Söyledimse söyledim ne olacak deyip hiçbir şey olmamış gibi sağ kulağının üstüne yatanlarda çok çalışıyorlarmış. Hatta evlerine ve işyerlerine kantar bile almışlar. Her gün tartıya çıkıp şöyle bir güzel kendilerini tartıyorlarmış. Kilo alacak yemekler yiyorlarmış. Çünkü atalarımız kilon kadar konuş demiş ya onlarda o yüzden kilo almaya çalışıyorlarmış. Bu şekilde ne kadar çok kilo alırlarsa o kadar çok konuşmalar yapabileceklerine inanıyorlarmış.
Takla üstüne takla atanlar, her yere zıplayanlar, çok güzel anında yer değiştirenler, kapı arkasından konuşanlar, dün söylediğini bugün unutanlar, kendilerine dokunduğunda kabalaşan ve çok güzel hakaretler edenler, iki elin üstünde amuda kalkıp uzun süre öyle yürüyebilenler, işim olsunda nasıl olursa olsun diye el pençe durabilenler, bakarız yaparız ederiz deyipde yapmayanlar, çok güzel dolaplar yapabilenler ve nasıl olursa olsun ama çok param olsun diyenlerde yarışmaya hazırlanmak için hem işte hemde evde kendilerine göre çalışıyorlarmış. Bazılarıda spor salonlarına gidip orada bir güzel çalışıyorlarmış.
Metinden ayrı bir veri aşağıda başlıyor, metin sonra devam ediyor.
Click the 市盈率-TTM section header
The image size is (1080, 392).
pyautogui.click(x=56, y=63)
Yarışma günü geldiğinde yaşlısından gencine kadınından erkeğine olacak şekilde köy halkından bir juri belirlemişler. Yarışmayı kazananları köy halkının alkış ve tezahüratlarıyla ve jüridekilerin değerlendirmeleriyle birlikte belirlenmesini kararlaştırmışlar. Sonunda yarışma günü gelmiş. Köy halkıda köy meydanında toplanmış.
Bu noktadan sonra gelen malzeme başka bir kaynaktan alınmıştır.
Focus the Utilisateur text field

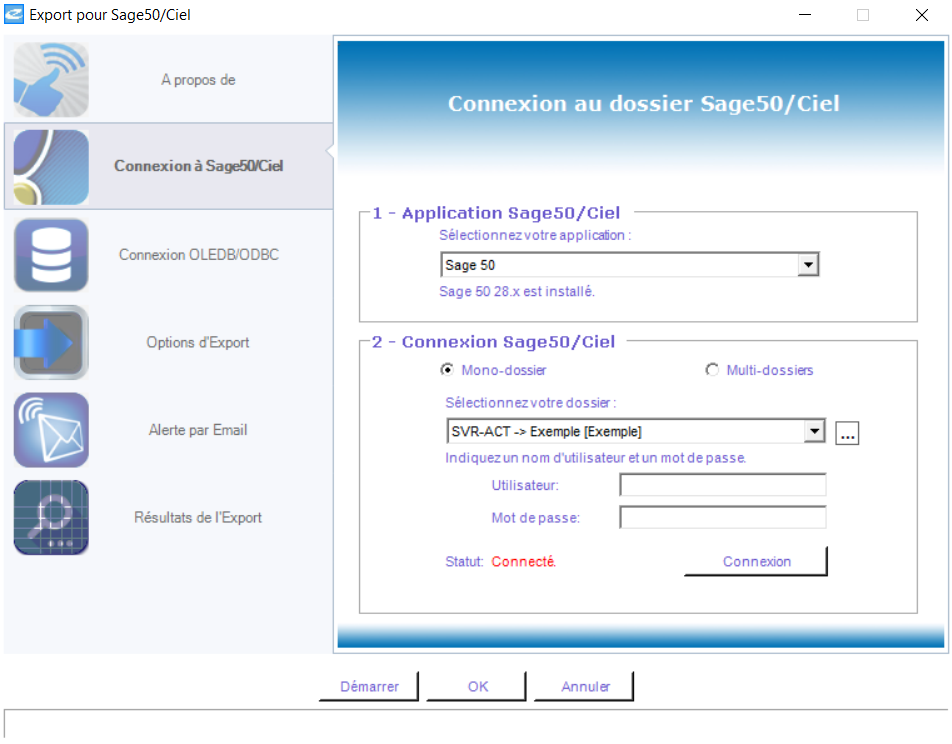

Yarışmacılar bir bir sahneye çıkıp hünerlerini göstermeye başlamışlar. Çok güzel taklalar atabilen, iki elin üstünde amuda kalkıp uzun süre öyle yürüyebilenler, kapı arkasından konuşabilen, kendini beğenen, dün söylediğini bugün unutanlar, söyledimse söyledim ne olacak deyip hiçbir şey olmamış gibi sağ kulağının üstüne yatanlar, çok güzel bir şekilde anında yer değiştirebilenler, kendilerine dokunduğunda çok kabalaşan ve hakaretler yapabilen, bakarız hallederiz diyebilen ama yapmayan, çok güzel dolaplar yapabilenler ve ne olursa olsun yeterki çok parası olsun olanlar tek tek sahneye çıkıp hünerlerini göstermişler.
Halksa sessizce veya çok cılız alkışlarla onları izliyormuş. Hatta aralarında çok sıkılanlar bile oluyormuş. Kalakalım mı? diye birbirlerine bakanlarda oluyormuş. Çünkü kendi aralarında hep bildiğimiz hep gördüğümüz şeyler diyorlarmış. Jüridekilerde tek tek notlarını alıyormuş. Sonunda üç yarışmacı kalmış.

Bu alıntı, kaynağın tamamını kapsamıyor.